_Challenge a_
Reproduce the album article below word for word, from start to finish.

----- Text section -----

Studio album by Rickie Lee Jones
- Released: April 28, 2023
- Recorded: 2022
- Studio: Sear Sound, New York City
- Genre: Jazz
- Length: 34:05
- Label: BMG, Modern Recordings

Rickie Lee Jones chronology
| Kicks (2019) | Pieces of Treasure (2023) |  |

= Pieces of Treasure =

Pieces of Treasure (The Duchess of Coolsville) is the fifteenth studio album by American singer-songwriter Rickie Lee Jones. It was released on April 28, 2023, by BMG/Modern Recordings. The album consists of ten covers of songs from the Great American Songbook. The album was produced by Russ Titelman, who co-produced Jones' 1979 self-titled debut album and its follow-up Pirates (1981).

The album earned Jones a nomination for Best Traditional Pop Vocal Album at the 66th Annual Grammy Awards.

==Background and recording==
Work commenced on the album when Jones and Titelman, who produced Jones' first two albums, Rickie Lee Jones (1979) and Pirates (1981), began having phone conversations and lunch meetups, with Titelman repeatedly presenting to Jones of the idea of making a jazz album. The album was recorded over five days at Sear Sound studios in Midtown Manhattan.

----- Provided material -----

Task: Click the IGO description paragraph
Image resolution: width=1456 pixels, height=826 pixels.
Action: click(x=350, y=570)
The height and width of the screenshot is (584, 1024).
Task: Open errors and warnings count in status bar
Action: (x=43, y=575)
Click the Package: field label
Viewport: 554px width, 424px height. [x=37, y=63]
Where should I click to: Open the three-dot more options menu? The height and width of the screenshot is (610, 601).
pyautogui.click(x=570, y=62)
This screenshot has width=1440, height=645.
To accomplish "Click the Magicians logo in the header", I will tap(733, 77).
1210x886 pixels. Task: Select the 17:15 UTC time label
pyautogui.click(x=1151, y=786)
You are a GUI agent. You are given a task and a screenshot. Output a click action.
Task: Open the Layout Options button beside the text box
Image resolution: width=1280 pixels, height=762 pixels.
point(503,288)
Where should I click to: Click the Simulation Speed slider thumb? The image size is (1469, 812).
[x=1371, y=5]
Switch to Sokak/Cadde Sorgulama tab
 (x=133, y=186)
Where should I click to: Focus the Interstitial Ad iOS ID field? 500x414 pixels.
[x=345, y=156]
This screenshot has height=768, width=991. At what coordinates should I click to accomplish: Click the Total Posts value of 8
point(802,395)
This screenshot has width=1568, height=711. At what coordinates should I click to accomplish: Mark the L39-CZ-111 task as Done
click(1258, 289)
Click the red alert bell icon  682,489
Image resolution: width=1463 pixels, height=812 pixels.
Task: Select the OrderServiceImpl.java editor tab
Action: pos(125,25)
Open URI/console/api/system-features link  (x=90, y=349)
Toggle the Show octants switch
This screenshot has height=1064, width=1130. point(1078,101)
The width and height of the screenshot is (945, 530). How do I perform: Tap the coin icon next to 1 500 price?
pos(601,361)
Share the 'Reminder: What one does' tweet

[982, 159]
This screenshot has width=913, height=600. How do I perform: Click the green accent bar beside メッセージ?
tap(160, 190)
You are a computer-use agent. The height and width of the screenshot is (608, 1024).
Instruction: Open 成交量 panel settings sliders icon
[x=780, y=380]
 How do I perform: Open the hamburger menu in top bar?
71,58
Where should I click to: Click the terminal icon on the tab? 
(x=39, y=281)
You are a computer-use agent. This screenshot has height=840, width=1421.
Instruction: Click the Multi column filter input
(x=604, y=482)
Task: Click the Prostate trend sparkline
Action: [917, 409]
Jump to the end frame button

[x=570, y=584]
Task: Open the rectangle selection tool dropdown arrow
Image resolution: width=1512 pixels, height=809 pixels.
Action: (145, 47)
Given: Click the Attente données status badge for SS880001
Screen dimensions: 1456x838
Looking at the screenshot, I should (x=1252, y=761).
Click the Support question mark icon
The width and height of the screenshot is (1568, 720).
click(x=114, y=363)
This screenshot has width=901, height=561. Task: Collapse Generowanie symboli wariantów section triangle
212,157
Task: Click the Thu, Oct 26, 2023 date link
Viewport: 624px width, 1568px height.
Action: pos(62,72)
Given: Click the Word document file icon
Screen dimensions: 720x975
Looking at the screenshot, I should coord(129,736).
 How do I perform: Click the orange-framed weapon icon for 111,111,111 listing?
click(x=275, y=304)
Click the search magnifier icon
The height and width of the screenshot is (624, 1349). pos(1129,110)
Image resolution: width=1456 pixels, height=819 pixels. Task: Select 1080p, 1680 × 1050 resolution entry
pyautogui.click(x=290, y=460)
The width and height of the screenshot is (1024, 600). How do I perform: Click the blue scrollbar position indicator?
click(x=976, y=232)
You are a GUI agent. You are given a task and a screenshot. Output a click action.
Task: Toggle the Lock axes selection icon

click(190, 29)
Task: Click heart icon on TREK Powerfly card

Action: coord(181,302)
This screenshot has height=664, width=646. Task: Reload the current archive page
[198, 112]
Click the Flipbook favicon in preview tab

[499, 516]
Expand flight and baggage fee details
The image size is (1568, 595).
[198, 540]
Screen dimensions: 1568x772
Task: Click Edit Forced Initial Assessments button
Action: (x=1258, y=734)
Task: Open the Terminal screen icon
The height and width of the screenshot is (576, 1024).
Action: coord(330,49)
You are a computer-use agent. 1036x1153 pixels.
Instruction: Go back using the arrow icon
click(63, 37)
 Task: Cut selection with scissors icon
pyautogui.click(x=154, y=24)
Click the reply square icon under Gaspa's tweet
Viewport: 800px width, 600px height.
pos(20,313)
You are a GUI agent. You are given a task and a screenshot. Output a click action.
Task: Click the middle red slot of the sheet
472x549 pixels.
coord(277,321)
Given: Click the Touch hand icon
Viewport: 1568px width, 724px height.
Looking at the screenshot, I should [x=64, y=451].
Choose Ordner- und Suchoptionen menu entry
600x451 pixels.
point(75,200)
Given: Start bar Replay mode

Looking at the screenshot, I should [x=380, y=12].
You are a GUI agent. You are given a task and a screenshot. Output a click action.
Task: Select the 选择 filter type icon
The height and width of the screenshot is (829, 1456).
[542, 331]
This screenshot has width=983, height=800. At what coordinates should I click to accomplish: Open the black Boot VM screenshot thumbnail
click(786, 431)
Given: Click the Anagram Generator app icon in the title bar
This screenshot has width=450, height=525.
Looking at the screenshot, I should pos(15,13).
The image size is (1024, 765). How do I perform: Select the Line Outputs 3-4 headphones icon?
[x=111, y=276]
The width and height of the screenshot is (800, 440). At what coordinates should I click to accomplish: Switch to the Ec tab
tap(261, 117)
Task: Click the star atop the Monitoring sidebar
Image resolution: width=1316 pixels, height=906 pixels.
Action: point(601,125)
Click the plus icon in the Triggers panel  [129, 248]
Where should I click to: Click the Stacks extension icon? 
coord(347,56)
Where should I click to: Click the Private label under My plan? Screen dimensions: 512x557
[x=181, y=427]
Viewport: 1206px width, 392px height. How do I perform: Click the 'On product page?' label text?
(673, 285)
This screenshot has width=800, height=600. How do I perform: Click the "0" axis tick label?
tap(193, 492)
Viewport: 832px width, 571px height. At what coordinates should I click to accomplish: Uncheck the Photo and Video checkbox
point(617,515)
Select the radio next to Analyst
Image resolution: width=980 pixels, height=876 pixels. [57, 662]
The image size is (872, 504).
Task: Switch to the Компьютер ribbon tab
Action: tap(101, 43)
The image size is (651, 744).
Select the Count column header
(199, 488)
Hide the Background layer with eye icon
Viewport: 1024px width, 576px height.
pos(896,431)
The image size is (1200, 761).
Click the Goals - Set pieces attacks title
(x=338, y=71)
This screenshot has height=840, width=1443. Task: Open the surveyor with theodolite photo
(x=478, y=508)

-----

_Challenge b_
Render the listing lines from the one containing "The image size is (1200, 761)." through the end of the listing, inclusive, as a Markdown table with the columns Row and Line, skipping any blank lines.

_Correct response a_
Studio album by Rickie Lee Jones
- Released: April 28, 2023
- Recorded: 2022
- Studio: Sear Sound, New York City
- Genre: Jazz
- Length: 34:05
- Label: BMG, Modern Recordings

Rickie Lee Jones chronology
| Kicks (2019) | Pieces of Treasure (2023) |  |

= Pieces of Treasure =

Pieces of Treasure (The Duchess of Coolsville) is the fifteenth studio album by American singer-songwriter Rickie Lee Jones. It was released on April 28, 2023, by BMG/Modern Recordings. The album consists of ten covers of songs from the Great American Songbook. The album was produced by Russ Titelman, who co-produced Jones' 1979 self-titled debut album and its follow-up Pirates (1981).

The album earned Jones a nomination for Best Traditional Pop Vocal Album at the 66th Annual Grammy Awards.

==Background and recording==
Work commenced on the album when Jones and Titelman, who produced Jones' first two albums, Rickie Lee Jones (1979) and Pirates (1981), began having phone conversations and lunch meetups, with Titelman repeatedly presenting to Jones of the idea of making a jazz album. The album was recorded over five days at Sear Sound studios in Midtown Manhattan.

_Correct response b_
| Row | Line |
|---|---|
| 1 | The image size is (1200, 761). |
| 2 | Click the Goals - Set pieces attacks title |
| 3 | (x=338, y=71) |
| 4 | This screenshot has height=840, width=1443. Task: Open the surveyor with theodolite photo |
| 5 | (x=478, y=508) |